Заказали все самое дешевое и без выпивки, выжидали, когда Изольда порядком поднаберется, пьяный человек и на контакт идет быстрее, и добряком становится. Съели ужин довольно быстро, оставили деньги и двинули к столику Изольды. Поравнявшись с ней, Алик толкнул Лилю:
– Да пошла ты!
Та якобы не удержалась на ногах, упала прямо на тарелки, задев белокурую Изольду, которая закудахтала:
– Это что? Хулиган! Милицию вызову, свинья!
Но Алик выскочил из зала, Лиля поднялась, ахнула:
– Ой... мое платье... Извините, пожалуйста.
– Да ты садись, садись, – пригласила Изольда. – Салфеточку возьми, вытрись. Вот урод! Кто он?
– Друг, – всхлипнула Лиля, вытирая платье. – Я испортила вам ужин...
– Не ты, а твой козел. Делов-то – ужин. Не реви. Как тебя звать?
– Лиля. Все, платье испорчено. Мне эти пятна не вывести.
– Выведешь, сейчас это не проблема. А меня Изольдой зовут. Выпьешь со мной? Угощаю.
– Заметив, чтт Лиля кивнула, все еще хныкая, Изольда подозвала официанта. – Эй, парень! Убери-ка. И принеси нам коньяку с закусками, ассорти тащи мясное, креветочки, икорки красненькой. Пошевеливайся. Лиля, за что это он тебя ударил так грубо?
– Да ну его! Ревнует к каждому столбу.
– Слушай сюда: бросай его немедленно.
– Не могу. Он за квартиру платит, мы живем вместе, а я не работаю. Три месяца назад уволилась, до сих пор ничего подходящего не нашла.
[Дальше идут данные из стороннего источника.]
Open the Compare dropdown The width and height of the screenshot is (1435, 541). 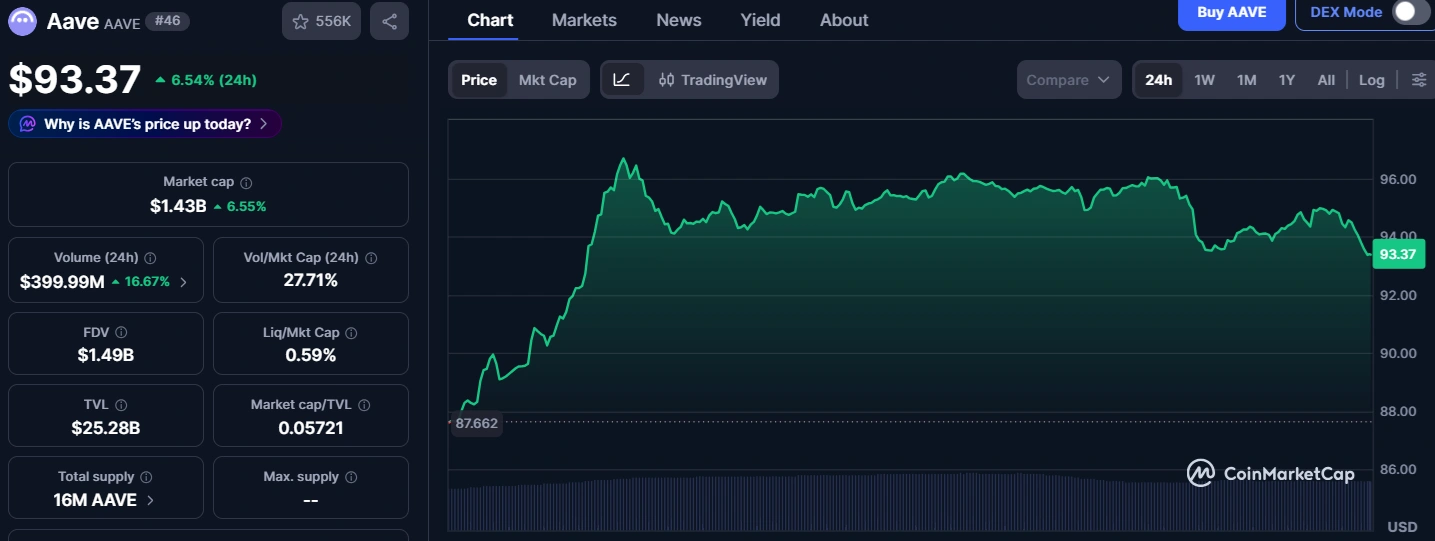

– Как я тебя понимаю. – Изольда разлила коньяк по рюмкам, взяла одну. – Сама была в рабстве, чихнуть без спроса не смела.
– Вы? – удивилась Лиля.
– Да не выкай, по-простому давай. Был у меня муж законный... такая сволочь, такая скотина... не передать! То «кисуля, лапуля, мышка-норушка», то челюсть на сторону сворачивал. Веришь, три раза из-за этой скотины в больнице лежала со сломанным носом.
– Ты развелась с ним?
– Ага, попробовала б я развестись, он бы меня в асфальт закатал. Его застрелили. Изрешетили – любо-дорого было посмотреть, сутки гримировали, чтоб в гробу на человека был похож. Ну, давай еще?